Thursday, October 3, 2019

Things I miss from my old apartment

not to scale rendering of the kitchen/living area. bedroom & bathroom not included.
imagine there are kitchen cabinets above the counters I've shown here
  • My kitchen, which had roughly four times more counter space and kitchen cabinets as my current one, as well as a neat little nook for my trash can so it didn't stick out like a sore thumb. One side of it was a long countertop which served as a table & was fantastic for baking/cooking. I really miss that kitchen.
  • My walk-in closet. It was this little cube off my bedroom that was like four or five feet square, which doesn't sound like a lot, but the use of space was so economical. There was a rack on each side, with a flat shelf on top that I put my sweaters on. I now technically have two little closets, but there's a lot of wasted space due to my house's weird shape & design choices. My current closets are too short to have a top shelf above the top racks. 
  • My hall closet, which was small but fit a lot of things. It had one tall open space for a broom/mop, and the rest was partitioned off into shelves 10-12 inches apart & square.
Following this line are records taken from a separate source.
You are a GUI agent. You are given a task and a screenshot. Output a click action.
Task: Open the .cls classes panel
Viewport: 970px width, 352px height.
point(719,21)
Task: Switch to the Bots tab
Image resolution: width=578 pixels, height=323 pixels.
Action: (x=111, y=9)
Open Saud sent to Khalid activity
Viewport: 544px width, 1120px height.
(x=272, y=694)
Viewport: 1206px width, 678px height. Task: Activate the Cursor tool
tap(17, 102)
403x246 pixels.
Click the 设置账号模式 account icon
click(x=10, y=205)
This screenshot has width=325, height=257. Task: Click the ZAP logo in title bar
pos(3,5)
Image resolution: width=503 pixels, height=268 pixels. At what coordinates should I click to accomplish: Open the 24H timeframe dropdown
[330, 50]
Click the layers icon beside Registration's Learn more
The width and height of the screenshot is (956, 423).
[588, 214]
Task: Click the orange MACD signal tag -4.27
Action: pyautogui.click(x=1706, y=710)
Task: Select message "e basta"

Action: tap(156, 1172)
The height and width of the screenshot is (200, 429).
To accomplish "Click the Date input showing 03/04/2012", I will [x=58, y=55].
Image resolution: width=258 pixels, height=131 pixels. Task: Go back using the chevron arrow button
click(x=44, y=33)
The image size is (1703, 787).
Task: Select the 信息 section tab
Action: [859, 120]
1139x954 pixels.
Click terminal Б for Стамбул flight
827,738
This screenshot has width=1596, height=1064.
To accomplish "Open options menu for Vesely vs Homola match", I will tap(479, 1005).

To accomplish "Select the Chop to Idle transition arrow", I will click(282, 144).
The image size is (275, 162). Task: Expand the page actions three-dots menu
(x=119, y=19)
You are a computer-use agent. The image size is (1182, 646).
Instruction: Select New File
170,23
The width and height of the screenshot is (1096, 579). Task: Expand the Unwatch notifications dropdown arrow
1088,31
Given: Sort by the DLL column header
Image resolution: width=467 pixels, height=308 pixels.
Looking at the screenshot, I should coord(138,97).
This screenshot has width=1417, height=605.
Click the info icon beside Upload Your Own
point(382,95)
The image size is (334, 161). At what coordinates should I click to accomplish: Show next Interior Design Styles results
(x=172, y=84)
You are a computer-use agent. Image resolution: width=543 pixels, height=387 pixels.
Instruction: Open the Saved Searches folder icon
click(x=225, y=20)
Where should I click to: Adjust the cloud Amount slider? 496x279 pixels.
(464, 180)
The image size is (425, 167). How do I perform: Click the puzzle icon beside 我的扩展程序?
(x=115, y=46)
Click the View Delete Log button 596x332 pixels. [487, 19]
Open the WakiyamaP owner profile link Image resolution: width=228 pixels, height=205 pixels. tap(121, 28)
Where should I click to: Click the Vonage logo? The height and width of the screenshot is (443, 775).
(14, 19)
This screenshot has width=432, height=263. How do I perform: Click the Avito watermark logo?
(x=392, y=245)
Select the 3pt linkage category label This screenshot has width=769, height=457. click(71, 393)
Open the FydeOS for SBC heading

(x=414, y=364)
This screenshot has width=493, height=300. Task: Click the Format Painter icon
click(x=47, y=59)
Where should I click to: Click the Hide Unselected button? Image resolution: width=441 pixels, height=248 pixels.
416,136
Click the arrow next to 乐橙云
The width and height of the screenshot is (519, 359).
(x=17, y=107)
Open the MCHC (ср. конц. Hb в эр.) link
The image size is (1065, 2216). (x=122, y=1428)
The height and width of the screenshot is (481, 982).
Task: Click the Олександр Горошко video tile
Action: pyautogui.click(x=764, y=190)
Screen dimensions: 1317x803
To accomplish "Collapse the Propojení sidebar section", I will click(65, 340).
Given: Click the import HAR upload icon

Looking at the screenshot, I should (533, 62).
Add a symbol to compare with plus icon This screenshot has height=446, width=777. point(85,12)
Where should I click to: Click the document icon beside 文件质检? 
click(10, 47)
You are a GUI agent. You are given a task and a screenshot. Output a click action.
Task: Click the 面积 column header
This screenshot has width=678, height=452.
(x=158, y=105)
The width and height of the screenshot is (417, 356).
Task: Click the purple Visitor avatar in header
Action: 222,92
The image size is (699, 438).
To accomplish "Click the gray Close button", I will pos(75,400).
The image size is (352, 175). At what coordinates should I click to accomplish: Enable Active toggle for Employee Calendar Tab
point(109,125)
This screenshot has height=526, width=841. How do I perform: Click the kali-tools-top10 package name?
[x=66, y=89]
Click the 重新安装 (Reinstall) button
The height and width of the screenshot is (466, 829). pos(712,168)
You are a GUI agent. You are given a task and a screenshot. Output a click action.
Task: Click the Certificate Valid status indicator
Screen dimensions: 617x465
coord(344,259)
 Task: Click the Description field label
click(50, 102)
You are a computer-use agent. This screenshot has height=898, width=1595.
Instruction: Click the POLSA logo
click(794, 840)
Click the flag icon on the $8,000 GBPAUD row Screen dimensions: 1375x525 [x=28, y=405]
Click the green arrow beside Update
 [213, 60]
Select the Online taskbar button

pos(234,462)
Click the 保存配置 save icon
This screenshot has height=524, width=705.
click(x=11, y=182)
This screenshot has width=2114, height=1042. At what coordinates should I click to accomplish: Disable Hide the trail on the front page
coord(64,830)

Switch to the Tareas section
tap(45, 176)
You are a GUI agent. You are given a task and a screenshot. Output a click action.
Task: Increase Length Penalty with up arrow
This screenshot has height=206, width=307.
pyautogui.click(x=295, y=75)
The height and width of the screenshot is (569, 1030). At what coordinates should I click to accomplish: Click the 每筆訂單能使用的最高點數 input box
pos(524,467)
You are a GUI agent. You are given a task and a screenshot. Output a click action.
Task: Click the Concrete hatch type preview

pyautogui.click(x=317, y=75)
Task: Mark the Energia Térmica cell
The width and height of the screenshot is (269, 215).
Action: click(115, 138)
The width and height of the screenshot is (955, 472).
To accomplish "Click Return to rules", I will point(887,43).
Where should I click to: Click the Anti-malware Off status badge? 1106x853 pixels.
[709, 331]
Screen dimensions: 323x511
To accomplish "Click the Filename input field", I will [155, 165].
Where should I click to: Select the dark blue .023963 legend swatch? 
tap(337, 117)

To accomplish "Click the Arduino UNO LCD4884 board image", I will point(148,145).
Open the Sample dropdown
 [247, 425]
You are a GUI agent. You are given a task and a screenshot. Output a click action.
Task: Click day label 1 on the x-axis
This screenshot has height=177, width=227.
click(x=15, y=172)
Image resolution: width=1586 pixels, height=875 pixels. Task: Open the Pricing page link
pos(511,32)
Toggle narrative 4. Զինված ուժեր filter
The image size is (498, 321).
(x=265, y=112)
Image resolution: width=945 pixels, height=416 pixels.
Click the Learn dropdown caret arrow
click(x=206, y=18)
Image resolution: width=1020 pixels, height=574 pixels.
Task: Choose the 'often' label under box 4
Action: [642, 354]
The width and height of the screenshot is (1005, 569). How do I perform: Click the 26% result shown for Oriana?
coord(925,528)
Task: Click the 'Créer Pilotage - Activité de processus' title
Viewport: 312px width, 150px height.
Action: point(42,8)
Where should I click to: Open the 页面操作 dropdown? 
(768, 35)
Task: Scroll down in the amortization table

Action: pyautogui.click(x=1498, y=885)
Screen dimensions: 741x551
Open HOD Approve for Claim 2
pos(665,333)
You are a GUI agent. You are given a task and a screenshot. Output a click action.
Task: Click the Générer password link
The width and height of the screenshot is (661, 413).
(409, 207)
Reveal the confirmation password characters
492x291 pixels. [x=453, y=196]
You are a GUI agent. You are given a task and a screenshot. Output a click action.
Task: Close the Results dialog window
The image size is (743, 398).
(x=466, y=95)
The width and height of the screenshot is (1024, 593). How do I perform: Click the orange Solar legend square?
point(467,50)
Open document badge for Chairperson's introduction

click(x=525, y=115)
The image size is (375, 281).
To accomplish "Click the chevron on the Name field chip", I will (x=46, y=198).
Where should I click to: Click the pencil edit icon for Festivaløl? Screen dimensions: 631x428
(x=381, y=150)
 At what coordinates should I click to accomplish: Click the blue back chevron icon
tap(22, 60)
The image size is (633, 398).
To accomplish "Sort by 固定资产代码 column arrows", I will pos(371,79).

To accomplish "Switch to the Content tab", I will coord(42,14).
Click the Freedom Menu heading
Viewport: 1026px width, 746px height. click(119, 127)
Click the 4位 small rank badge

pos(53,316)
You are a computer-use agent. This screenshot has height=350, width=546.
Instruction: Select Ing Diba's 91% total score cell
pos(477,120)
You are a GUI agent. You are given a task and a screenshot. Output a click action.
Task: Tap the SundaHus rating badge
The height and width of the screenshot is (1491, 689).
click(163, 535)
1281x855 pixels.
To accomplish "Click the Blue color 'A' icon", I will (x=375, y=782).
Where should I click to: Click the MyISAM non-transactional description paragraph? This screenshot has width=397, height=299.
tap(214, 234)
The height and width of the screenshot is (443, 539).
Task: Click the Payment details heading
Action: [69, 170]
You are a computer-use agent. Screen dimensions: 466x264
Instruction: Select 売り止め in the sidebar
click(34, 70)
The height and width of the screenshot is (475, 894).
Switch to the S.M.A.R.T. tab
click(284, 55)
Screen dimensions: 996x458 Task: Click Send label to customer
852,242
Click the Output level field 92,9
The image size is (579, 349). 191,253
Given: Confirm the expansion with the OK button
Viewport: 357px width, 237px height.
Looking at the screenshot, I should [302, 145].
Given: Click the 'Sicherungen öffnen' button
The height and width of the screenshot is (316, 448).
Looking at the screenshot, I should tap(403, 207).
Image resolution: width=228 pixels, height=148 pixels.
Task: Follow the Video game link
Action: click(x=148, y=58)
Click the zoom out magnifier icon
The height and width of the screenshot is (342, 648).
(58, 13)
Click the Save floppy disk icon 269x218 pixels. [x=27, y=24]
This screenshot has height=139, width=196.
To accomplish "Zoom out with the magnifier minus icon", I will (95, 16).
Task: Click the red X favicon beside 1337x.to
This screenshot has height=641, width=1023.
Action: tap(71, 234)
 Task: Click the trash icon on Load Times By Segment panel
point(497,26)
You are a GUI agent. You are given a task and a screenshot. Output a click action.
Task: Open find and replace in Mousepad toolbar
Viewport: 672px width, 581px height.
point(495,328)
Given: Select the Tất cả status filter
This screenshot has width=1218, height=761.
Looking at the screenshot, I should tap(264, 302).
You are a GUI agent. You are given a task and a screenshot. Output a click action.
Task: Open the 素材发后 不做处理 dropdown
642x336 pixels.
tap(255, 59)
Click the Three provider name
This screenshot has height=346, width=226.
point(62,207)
I have no storage area whatsoever in my current house. There is a metal garden shed next to my house for my use, but it's rusty and creepy and full of spiderwebs and really hard to open. 
  • the turnaround time for things to be fixed. I got to know my apartment's handyman pretty well. It takes forever for my super to send somebody to fix my stuff, unless they might be in liability (aka that one time my carbon monoxide alarm needed a new battery and they thought I meant my smoke alarm). 
  • My electric stove, which was sleeker and easier to clean (not to mention safer) than my current gas stove.
  • the fact that I lived near families and got to see other people's holiday decorations and had children come trick or treating every Halloween. Every weeknight at 7 pm or so a child from the family who lived below me used to practice their trombone. My house is in a secluded place where I just have like 20 feet of empty land surrounding my house in two directions and 12 in another. It's pretty isolated and has kind of a neglected air, despite my best efforts. If any children go trick or treating on my street, they are too scared to approach my house. I don't miss the noise or my former neighbor's cigarette smoke or having to watch the amount of noise I made, though. 

Tuesday, October 1, 2019

Book review: Dream Thief by Stephen R. Lawhead

cover image for Dream Thief, showing a shirtless man tossing and turning on a white-sheeted bed. Darkness surrounds the bed, but there is light over his head.
closest thing to my copy's cover
I believe this one was a thrift store find; it's been so long since I bought it I can't really remember. Summary from the back of the book since the Internet does not seem to know this edition of the book exists:

Someone was messing with Spence's head. Every morning Dr. Spencer Reston, dream-research scientist on space station Gotham, woke up exhausted. His head felt like an overripe cantaloupe ready to burst, and he had the nagging feeling that something terrible was about to happen. Only later, with all of civilization hanging in the balance, does Spence find out that he has become a vital link in a cosmic coup masterminded by a mysterious creature known as the Dream Thief. 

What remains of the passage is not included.